Elkton Community Child Care and Education Center hasn’t had the first child walk through its doors yet, but it is already being assisted by the Fishback Early Childhood Education Center and the Child and Family Resource Network on the SDSU campus.
In February and July, the Fishback center received $291,000 in grants through the American Rescue Plan Act, which the state administered in response to the federal pandemic stimulus. The aim was to stabilize early childhood programs that had their normal income stream interrupted by the COVID-19 pandemic.
The funds to the Fishback center were used for a variety of purchases and upgrades, including new classroom furnishings and playsets.
The items the center replaced found a short-term home in the Child and Family Resource Network, which maintains a toy and resource lending library for the benefit of families and caregivers. In this case, the network was able to grant long-term use of the equipment to start-up child-care facilities in Huron and Elkton.
The community-based program in Elkton hopes to open later this fall. Part-time director Cheyenne Krein was hired July 7.
New grad opening new facility
Krein is quite familiar with the Fishback center and the Child and Family Resource Network.
Krein, a 2014 graduate of Estelline High School, attended Northern State for education and then business, but neither were a good fit for her. In September 2020, she enrolled in the network’s nine-month Child Development Associate program to become a licensed preschool teacher. It’s once a week for three hours. It can also be credited toward a degree in early childhood education.
Krein took that option right away, enrolling at SDSU in 2020 while also working as a teacher’s assistant at Gracepoint preschool. She graduates in December.
This semester she is student teaching first and second grades at Volga Christian School while working with the five-member Elkton child care board to get that facility off the ground. She said the facility has benefited from the tables, chairs and playsets that had been used by the Fishback center while she has benefitted from its curriculum.
“I do plan to implement some of the Reggio way (of curriculum instruction) for long-term projects,” Krein said.
Federal grant a ‘win-win’
Laura Gloege ’02/M.S. ’07, co-coordinator of the Fishback center with Jen Johnson, said the federal grant was a “win-win. It allowed us to reset our program and support other programs.”
That reset included updating the security system, painting classrooms and playsets, other general maintenance, new furnishings and salary support for the kitchen staff and out-of-school time staff. In addition to toddler, preschool and kindergarten programs, the Fishback center has an out-of-school program for kindergarteners.
Parents who elect to pay for this program can have their child cared for from 7:30 a.m. to 5:15 p.m. during the Monday-Thursday school week.
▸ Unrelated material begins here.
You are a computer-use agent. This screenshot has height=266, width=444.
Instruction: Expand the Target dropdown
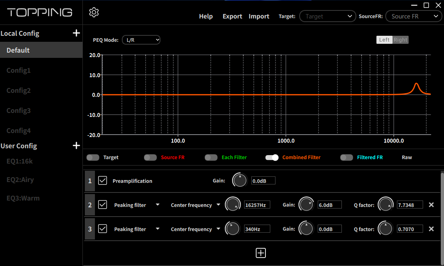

Kindergarten students are part of the Brookings School District and formally under the leadership of Hillcrest Elementary. Parents must opt for the Fishback center at kindergarten roundup. Afterwards, the class is filled by drawing the names of 22 students. The preschool program serves another 35 students with 20 in the toddler program.
Center gives students hands-on opportunity
The facility features observation booths so parents and SDSU education students can watch the instruction without the youngsters’ awareness.
Much of the instruction is done by SDSU students. There are 25 student teachers in the fall semester covering four sections of preschool and two sections of toddler instruction as well as the kindergarten class. In addition, there are 38 assistant teachers who work once a week with the youngsters, Gloege explained.